### PROVIDED INFORMATION:
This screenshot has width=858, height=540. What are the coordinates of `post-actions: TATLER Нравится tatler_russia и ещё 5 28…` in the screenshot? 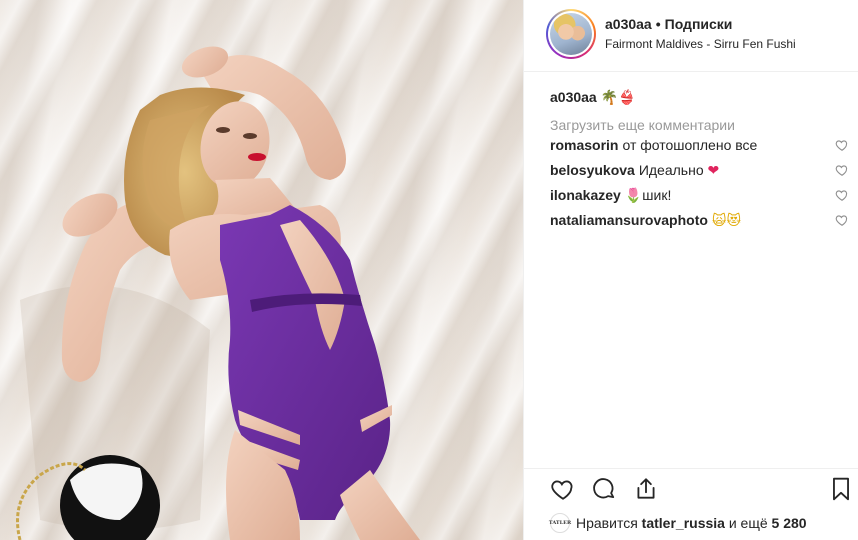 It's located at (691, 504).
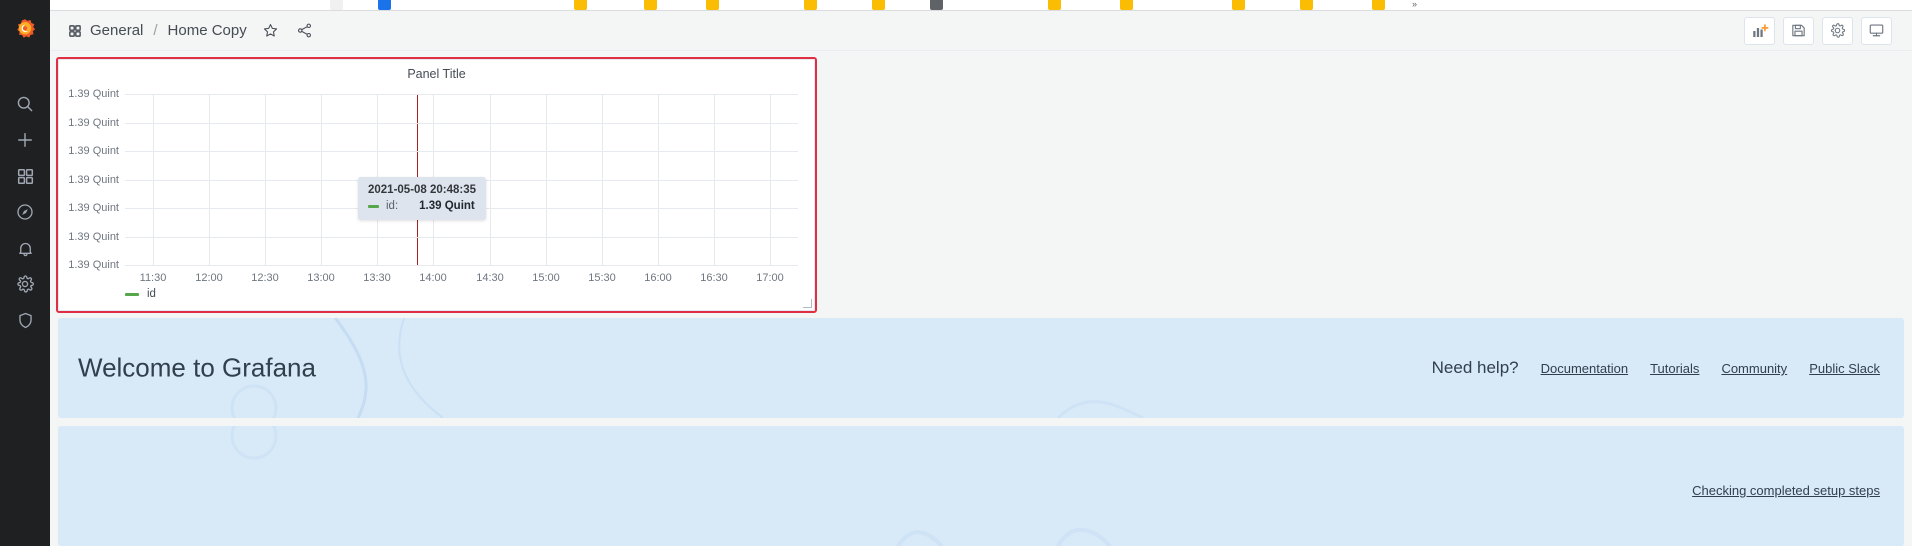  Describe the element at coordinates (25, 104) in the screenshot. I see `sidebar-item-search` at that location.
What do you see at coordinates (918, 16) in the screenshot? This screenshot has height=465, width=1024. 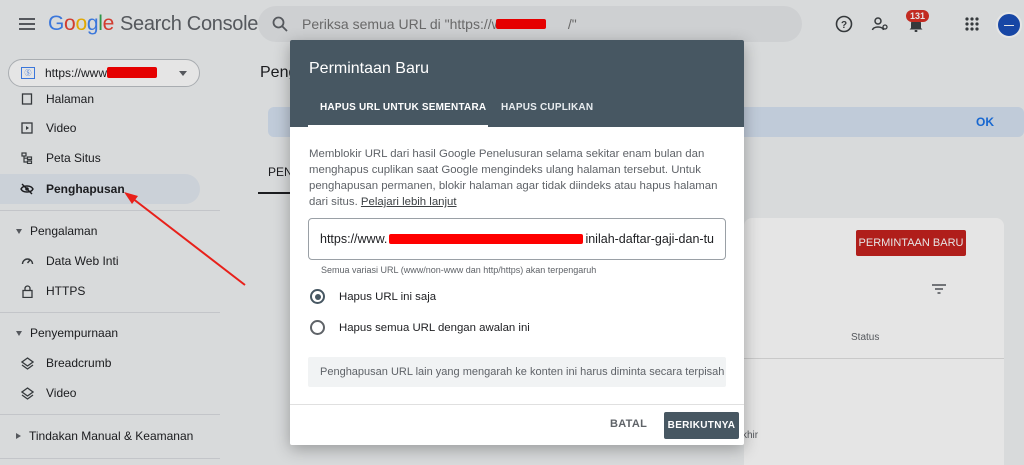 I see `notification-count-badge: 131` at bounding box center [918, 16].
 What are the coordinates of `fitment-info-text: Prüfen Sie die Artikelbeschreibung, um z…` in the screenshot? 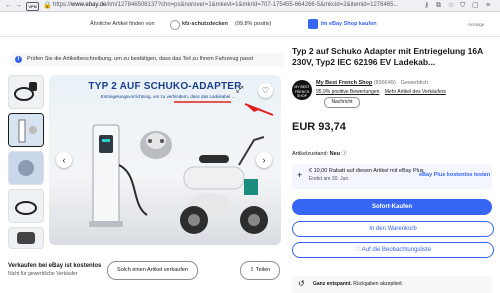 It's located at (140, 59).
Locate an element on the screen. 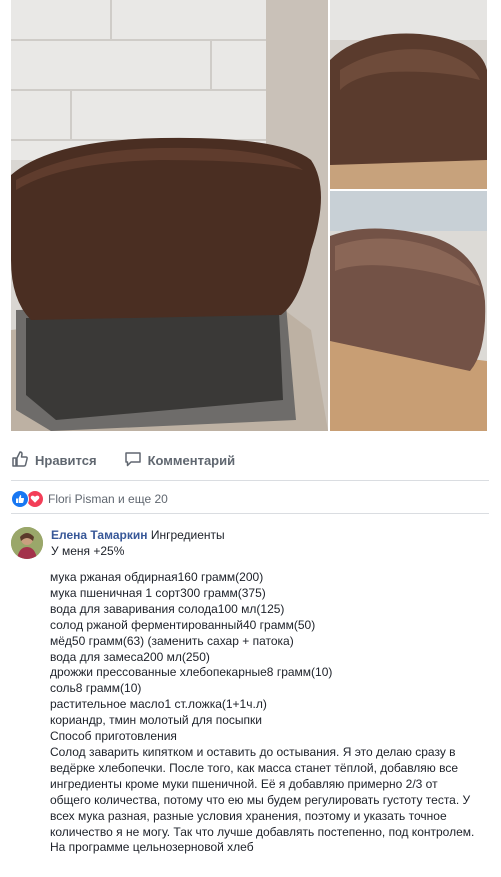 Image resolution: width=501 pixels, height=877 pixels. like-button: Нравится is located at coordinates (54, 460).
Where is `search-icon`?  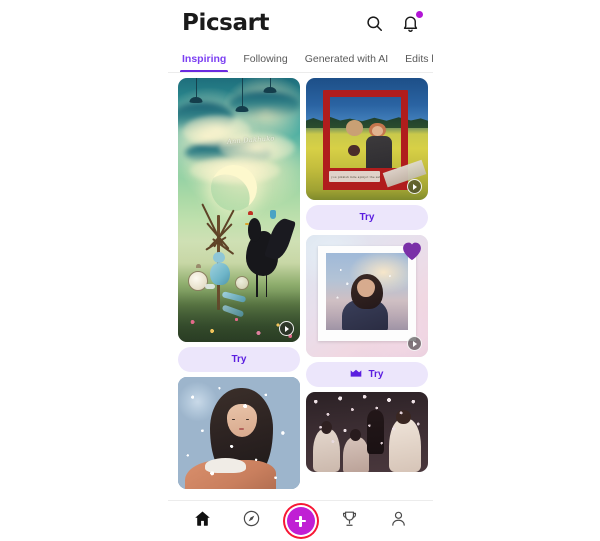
==
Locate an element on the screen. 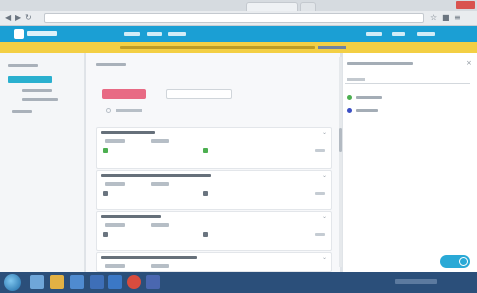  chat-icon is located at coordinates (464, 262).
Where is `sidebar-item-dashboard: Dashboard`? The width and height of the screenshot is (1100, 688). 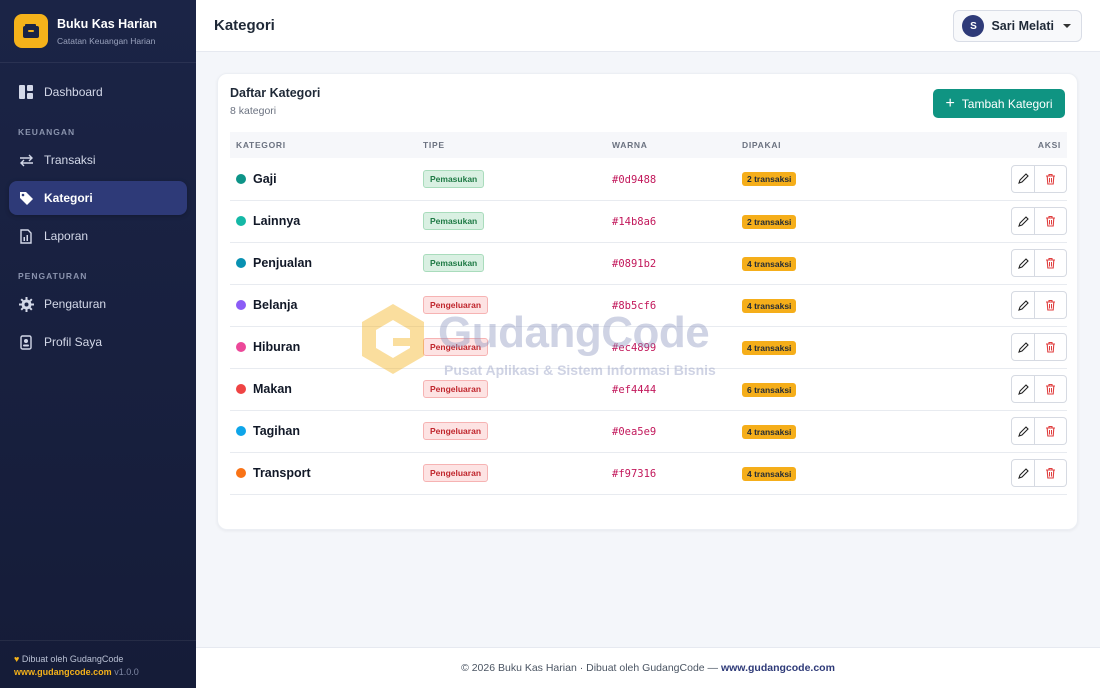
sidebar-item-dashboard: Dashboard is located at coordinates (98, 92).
...
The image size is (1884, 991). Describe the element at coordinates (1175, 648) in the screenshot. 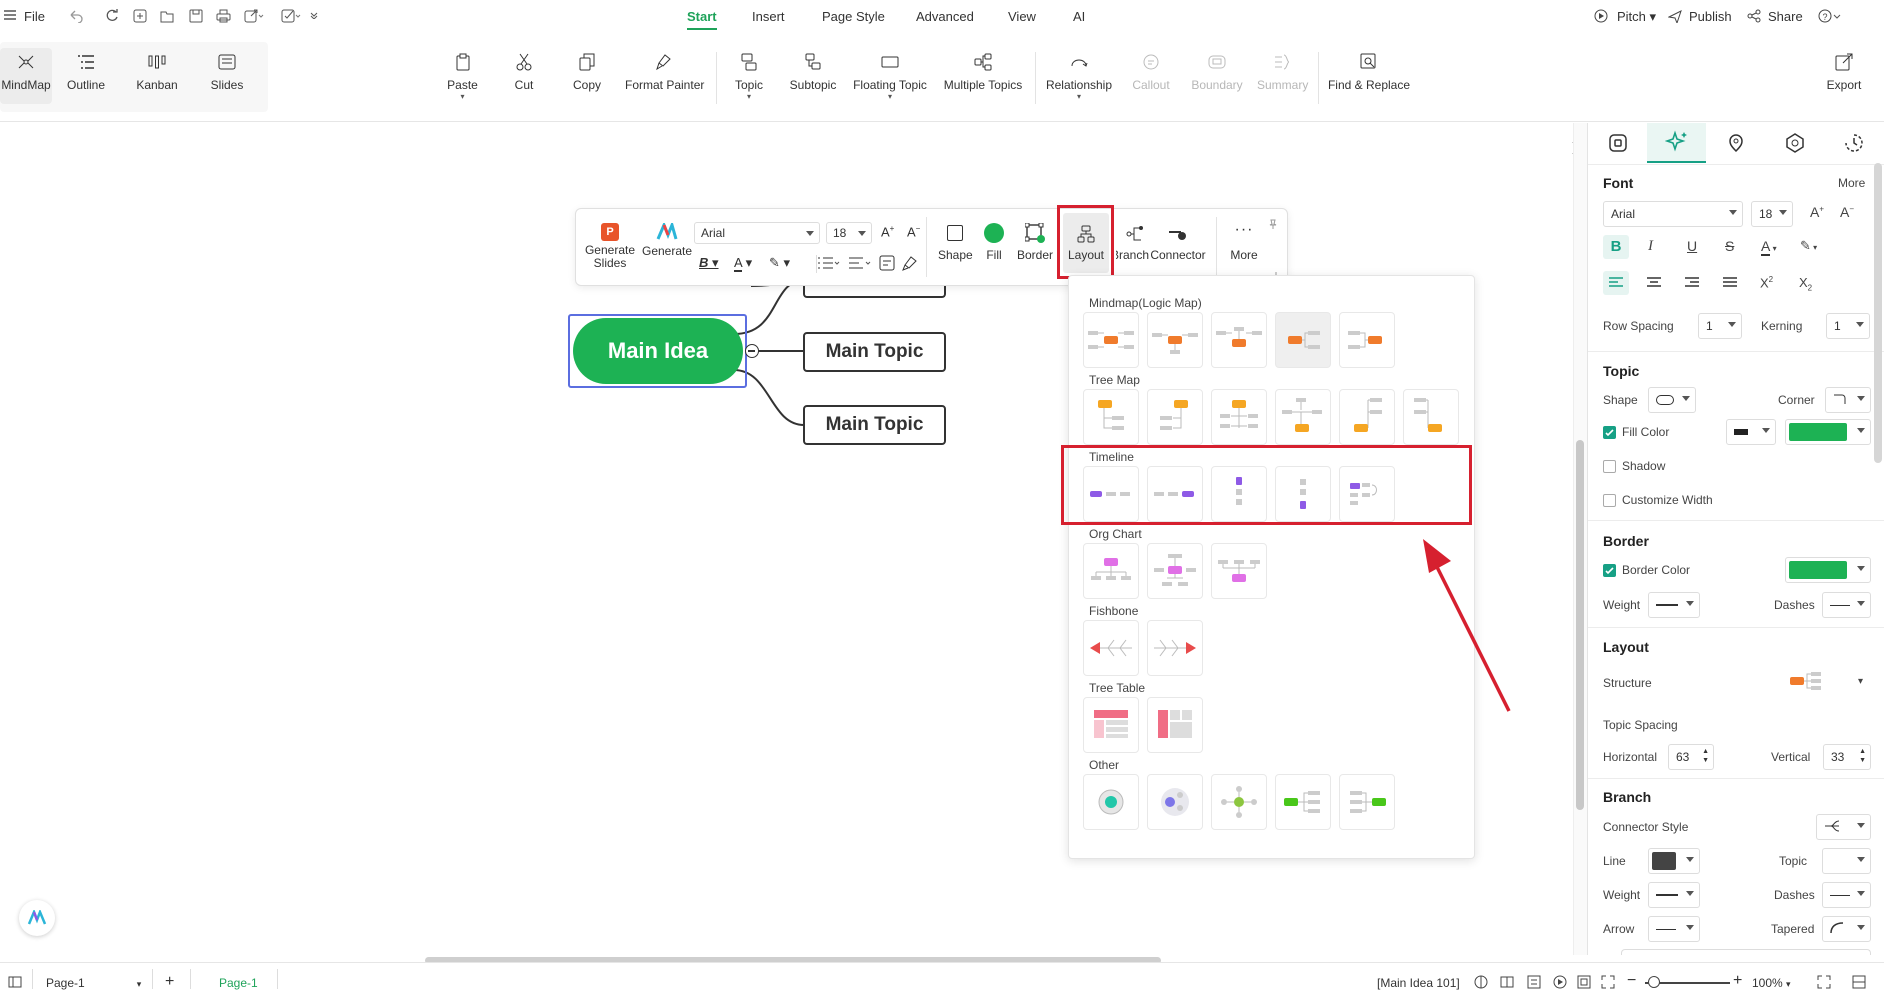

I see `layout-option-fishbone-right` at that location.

### INSTRUCTION:
Reproduce word for word the material starting at the line that contains "is (1100, 688)." and ending at the line that contains "sidebar-item-dashboard: Dashboard is". Leave the pictures out of your answer.

### TASK OUTPUT:
Where is `sidebar-item-dashboard: Dashboard`? The width and height of the screenshot is (1100, 688). 
sidebar-item-dashboard: Dashboard is located at coordinates (98, 92).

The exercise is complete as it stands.